Run fire drills ... every couple of months it is a good idea to say XYZ system is down ... then actually go through the motions of bringing it back online to a new VM etc etc. It keeps things honest and helps you catch mistakes.

Solution 2:

soapbox mode: ON

I would say that its as simple that backups that isn't tested regularly is worthless.

A my previous job we had a policy that every system (production, test, development monitoring etc.) should be test restored every 6 months.

This was also the job of the most junior admin so that documentation was up to date. Junior being defined by how much work he/she had don on the specific system, sometime (quite often actually) it was the "group manager" that did it

We had special hardware dedicated to this (one Intel and one IBM/AIX box) that was low spec for everything but diskspace, since we did not need to run anything real on the restored host.

Quite a lot of work the first couple of rounds but it led us to streamline the restore process which is the important part of backup.

Solution 3:

Since you seem to be referring to the fact that the administrator doesn't notice that the backup job "breaks", and not so much that a working backup did not work right, I would suggest building some sort of monitoring scripts around the backups.

When building a home-grown backup solution, I would do something like this:

  • Build a script to back up your data.
  • Perform test restoration to ensure the script works correctly.
  • In the script, or via some other means, implement a way to track the status of the backups (success, failure, ran, did not run).
  • Have that tracking status monitored (email, database, something)

Once all of that is done, you should be fine. One extra thing to do would be perform regular test restores. If you have extra hardware to donate to the cause that is.

Where I work we have a warm-site, once a month we randomly choose a system or database and go to our warm site and perform a test restoration exercise on bare-metal to ensure the ability to recover our data.

Honestly, if you data is very important to you, it would be in your best interest to invest in some software to manage your backups for you. There are hundreds of products out there for this, from the cheap and simple, to the enterprise class.

If you are relying on a set of hand-written scripts running in the crontab for your companies backups, sooner or later you will likely get burned.

Solution 4:

We have 60%-size 'Reference' versions of our 'Production' systems, we use them for final testing of changes, we restore 'Production' backups to these systems - it tests the backup plus ensures both environments are in step with each other.

Solution 5:

One approach is to script a "recovery" job to run periodically, for instance one that grabs a specific text file from the most recent backup and emails you its contents. If it's possible, this should -- at least sometimes -- be done using a different box than the one that created or backed up the data, just to ensure it will work if you should need to do so. The advantage is that you can be sure your encryption/decryption, compression, and storage mechanisms are all working.
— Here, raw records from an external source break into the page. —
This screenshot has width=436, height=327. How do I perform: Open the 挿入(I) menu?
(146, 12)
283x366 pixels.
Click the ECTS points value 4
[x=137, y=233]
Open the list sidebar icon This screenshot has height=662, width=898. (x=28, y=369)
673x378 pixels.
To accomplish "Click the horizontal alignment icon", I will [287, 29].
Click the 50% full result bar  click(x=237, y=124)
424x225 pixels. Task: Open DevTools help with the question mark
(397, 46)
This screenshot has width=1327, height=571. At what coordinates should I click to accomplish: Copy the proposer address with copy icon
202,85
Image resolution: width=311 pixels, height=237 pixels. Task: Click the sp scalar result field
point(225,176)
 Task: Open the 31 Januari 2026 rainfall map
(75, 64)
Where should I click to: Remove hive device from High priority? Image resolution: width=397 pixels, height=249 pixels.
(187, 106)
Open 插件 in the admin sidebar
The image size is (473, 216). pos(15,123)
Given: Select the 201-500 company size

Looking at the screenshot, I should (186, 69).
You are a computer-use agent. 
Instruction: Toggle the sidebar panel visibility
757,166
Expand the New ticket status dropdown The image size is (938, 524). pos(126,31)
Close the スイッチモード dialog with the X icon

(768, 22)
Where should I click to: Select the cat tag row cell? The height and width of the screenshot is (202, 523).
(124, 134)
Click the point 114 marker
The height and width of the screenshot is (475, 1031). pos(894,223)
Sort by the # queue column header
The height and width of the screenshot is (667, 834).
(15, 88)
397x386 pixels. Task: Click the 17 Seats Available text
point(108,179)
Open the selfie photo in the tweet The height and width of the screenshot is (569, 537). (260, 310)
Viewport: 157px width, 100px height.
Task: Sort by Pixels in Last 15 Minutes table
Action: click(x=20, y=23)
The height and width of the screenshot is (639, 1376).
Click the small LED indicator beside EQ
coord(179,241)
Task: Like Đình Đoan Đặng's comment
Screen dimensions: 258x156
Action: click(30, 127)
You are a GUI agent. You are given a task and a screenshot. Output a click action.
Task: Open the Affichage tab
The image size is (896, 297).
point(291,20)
This is a little more involved for specialized backups such as email and database servers, though performing some kind of small-scale recovery from a small DB or brick-level mailbox backup and verifying the contents is certainly possible, just a little more involved.

This approach also shouldn't replace a periodic full restore to ensure you can recover data in the event of an emergency -- it just allows you to be a little more confident about the integrity of your day-to-day backup job.